John Brownlee, appointed chief federal prosecutor for the Western District of Virginia from 2001 through 2008 by former President George W. Bush, joins a legal team McDonnell is assembling.
Rich Galen, a veteran Republican spokesman and strategist who worked for former House Speaker Newt Gingrich and was a former director of the Republican political action committee GOPAC, confirmed Brownlee’s appointment July 18. Galen was hired last week to direct the governor’s private legal team.
Brownlee, who lost the 2009 Republican Virginia Attorney General nomination to Ken Cuccinelli, now leads the white-collar defense team for the Washington, D.C., law firm of Holland and Knight.
Federal and state investigators are examining the relationship between McDonnell and his immediate family and Jonnie R. Williams, chief executive of Star Scientific Inc., and whether McDonnell used his office to help promote the company’s new anti-inflammatory product in return for money and gifts to his family.
The gifts are not listed on McDonnell’s required annual statements of economic interest.

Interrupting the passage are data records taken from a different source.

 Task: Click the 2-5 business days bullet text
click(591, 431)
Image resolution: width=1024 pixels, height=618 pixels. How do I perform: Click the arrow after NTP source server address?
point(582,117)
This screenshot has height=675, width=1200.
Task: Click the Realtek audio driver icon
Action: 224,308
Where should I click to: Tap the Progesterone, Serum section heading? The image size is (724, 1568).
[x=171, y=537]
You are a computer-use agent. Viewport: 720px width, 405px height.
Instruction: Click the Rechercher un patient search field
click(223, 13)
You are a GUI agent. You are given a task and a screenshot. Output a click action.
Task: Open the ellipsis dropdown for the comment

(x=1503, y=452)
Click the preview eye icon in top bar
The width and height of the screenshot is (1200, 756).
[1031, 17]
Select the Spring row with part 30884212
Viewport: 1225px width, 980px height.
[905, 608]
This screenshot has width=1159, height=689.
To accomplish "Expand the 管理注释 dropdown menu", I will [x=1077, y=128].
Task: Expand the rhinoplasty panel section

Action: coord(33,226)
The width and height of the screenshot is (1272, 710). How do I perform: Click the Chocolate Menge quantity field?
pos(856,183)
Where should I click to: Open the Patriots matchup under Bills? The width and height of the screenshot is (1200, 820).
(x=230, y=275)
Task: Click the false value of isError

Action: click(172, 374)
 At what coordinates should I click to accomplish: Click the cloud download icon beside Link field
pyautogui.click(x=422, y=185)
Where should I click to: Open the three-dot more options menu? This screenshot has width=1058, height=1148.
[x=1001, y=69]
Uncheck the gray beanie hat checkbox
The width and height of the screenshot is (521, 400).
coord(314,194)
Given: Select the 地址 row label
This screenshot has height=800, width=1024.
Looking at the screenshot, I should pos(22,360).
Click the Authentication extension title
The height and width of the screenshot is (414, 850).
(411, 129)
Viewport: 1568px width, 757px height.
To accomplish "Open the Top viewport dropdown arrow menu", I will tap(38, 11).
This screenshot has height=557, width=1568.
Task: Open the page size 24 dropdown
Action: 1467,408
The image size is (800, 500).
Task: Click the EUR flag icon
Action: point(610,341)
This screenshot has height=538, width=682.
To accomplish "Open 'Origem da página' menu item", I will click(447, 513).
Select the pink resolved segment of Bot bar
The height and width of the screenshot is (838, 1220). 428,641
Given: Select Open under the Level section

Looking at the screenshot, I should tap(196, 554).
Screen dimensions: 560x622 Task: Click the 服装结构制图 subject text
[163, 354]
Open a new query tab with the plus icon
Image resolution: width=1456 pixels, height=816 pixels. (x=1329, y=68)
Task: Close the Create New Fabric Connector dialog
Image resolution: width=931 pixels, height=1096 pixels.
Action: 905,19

McDonnell has defended his decision not to report them on grounds that state law compels only disclosure of gifts given directly to officeholders, not their immediate family members. Nor does it require disclosure of personal friends, McDonnell has argued, claiming Williams and his wife as family friends.
Separately, there have been more than $108,000 in political contributions from Star Scientific to McDonnell’s gubernatorial campaign and his political action committee.
Star Scientific is the subject of a federal securities investigation and shareholder lawsuits.
The Executive Mansion’s former chef, Todd Schneider, also claims that McDonnell’s family took state-owned food and other items from the mansion for personal use, according to motions related to his pending felony theft trial. Schneider, facing four embezzlement counts alleging he stole items from the mansion kitchen, has made the accusations in Richmond Circuit Court motions. Schneider also contends that he was told by the McDonnell administration to similarly help himself to taxpayer-purchased items from the mansion pantry in lieu of money as payment for catering mansion events.